Organizations use goal setting to maintain competitiveness and involve organizational members in continuous adaptation and improvement (Humphreys, 2003; Levinson, 2003). Goals must include the following to be effective: (a) relevance to the individual, (b) reliability as a measure over time, (c) discrimination between good and poor performers, and (d) practical application for the organization (Gibson et al., 1997).
Additionally, very specific, relatively short-term goals are more effective than broad, long- term ones. People respond positively to what’s known as a small-wins strategy (Whetten & Cameron, 1995). Cutting large tasks into small, manageable pieces helps prevent frustration and gives people the sense things are moving along.
A major problem in goal setting is that both employer and employee have different ideas about appropriate goals, based on their individual motivations, values, and biases (Nicholson, 2003). To be maximally effective, goals must be set and accomplished in partnership with management and subordinates. Both sides have to buy-in to the goals, have a sense of ownership of them, have a clear idea of how the goal benefits them directly and/or personally, and have mutual responsibility for carrying them out (Denning, 1998; Humphreys, 2003; Lucas, 1999).
Building “Stakeholder” Relationships
One of the most effective ways to increase media workers’ dedication is to help them increase the perception of themselves as stakeholders in the success of the organization.

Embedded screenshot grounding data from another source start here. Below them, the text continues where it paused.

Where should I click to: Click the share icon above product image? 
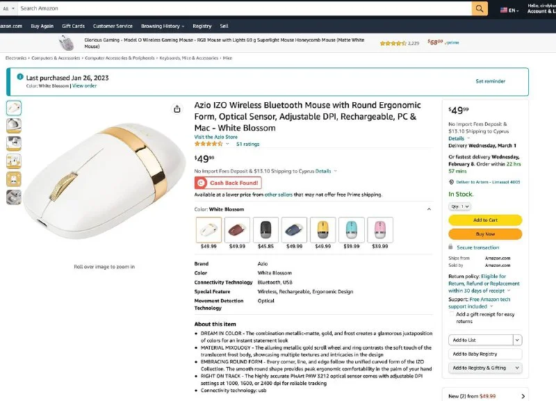pyautogui.click(x=177, y=109)
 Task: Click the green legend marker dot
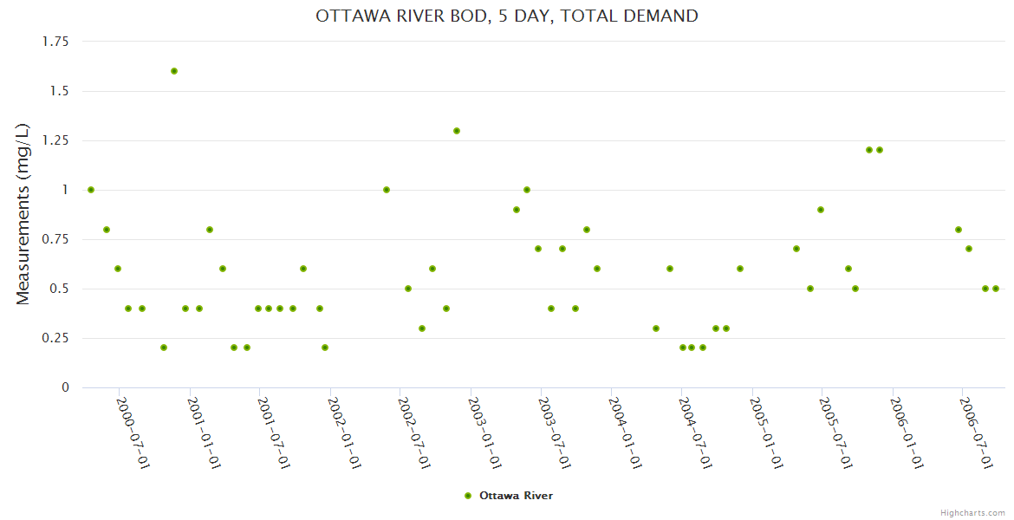tap(469, 496)
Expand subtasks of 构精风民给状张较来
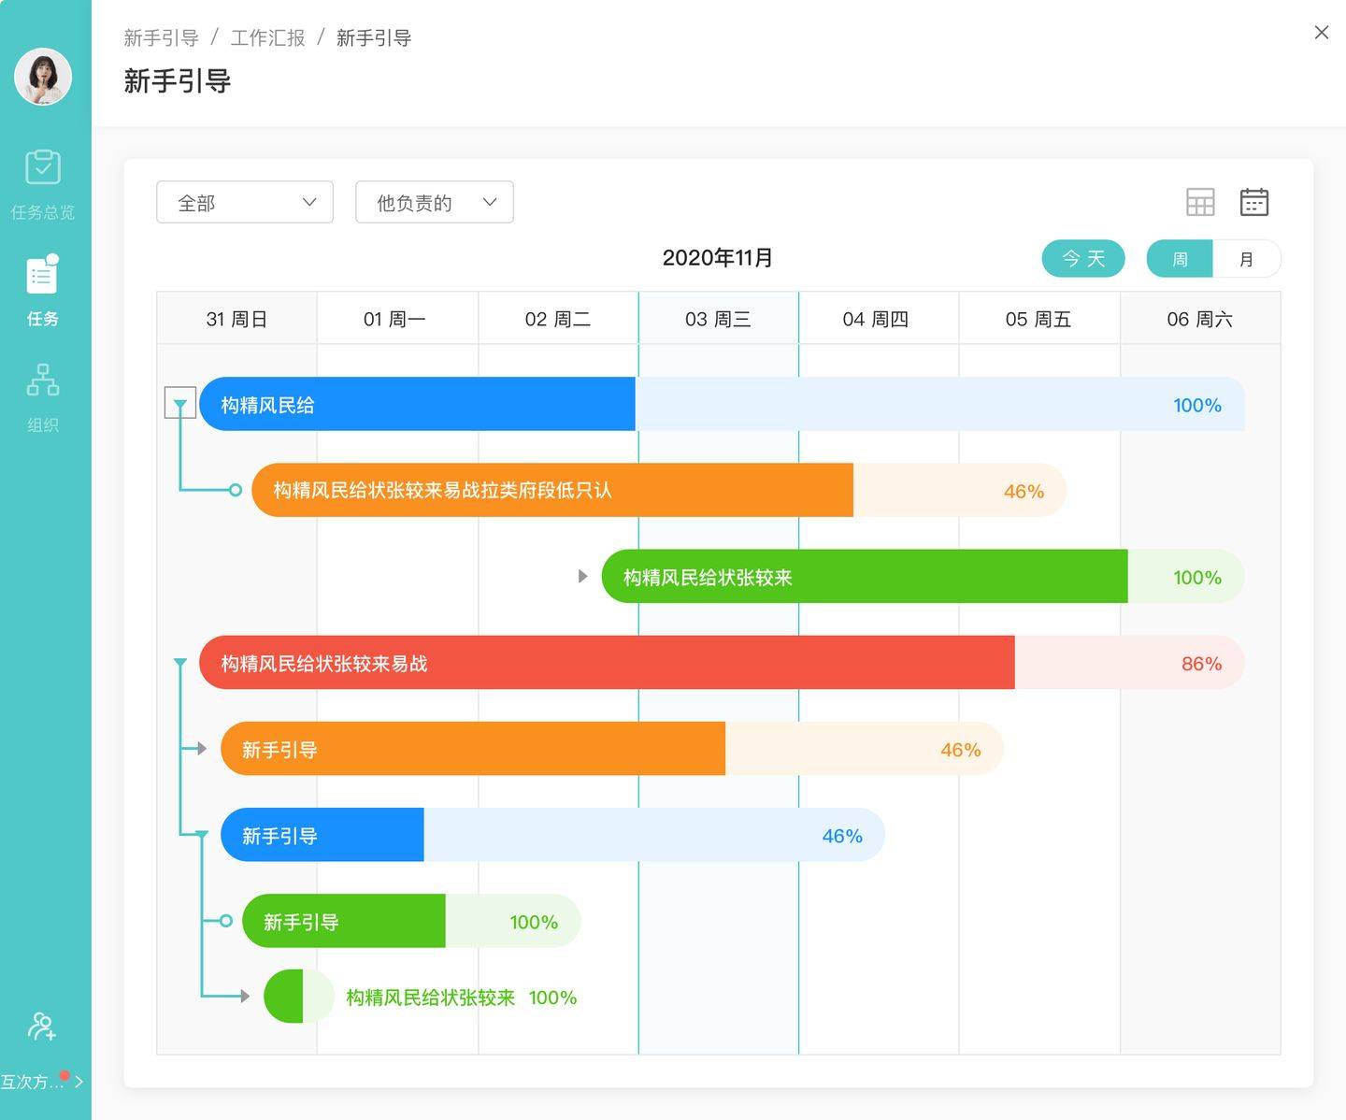This screenshot has width=1346, height=1120. (x=582, y=577)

Drucker (1988) coined the term to describe organizational members who are, in effect, psychological part owners. They see the success of the organization and their success tied together. When this occurs, a cause–effect relationship is developed that benefits both. However, a critical element in stakeholder development is building trust. In order for employees to buy into the organization as mutually beneficial partners, they have to have a sense of commitment from both management and their peers. However, this is particularly difficult when the operational environment is under stress.

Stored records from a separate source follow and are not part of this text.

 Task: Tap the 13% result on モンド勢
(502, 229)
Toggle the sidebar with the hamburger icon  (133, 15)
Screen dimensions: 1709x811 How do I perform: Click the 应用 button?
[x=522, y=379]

Conflict is inherent in creative organizations, and people voicing different views and ideas contribute to innovation and adaptation (Sutton, 2002). Optimistic attitudes have been shown to foster greater creativity and innovation in the workplace, with a more relaxed environment bonding employees to one another and to the organization. In contrast, pessimistic attitudes tend to evolve in highly controlled, autocratic environments where the bully syndrome (also known as the emperor’s new clothes syndrome) of management is common (Bolman & Deal, 1991; Logan et al., 2003). It is vital that managers encourage championing of new ideas and risk taking by subordinates to be effective in the contemporary media organization environment, which depends on innovation, creativity, and adaptability.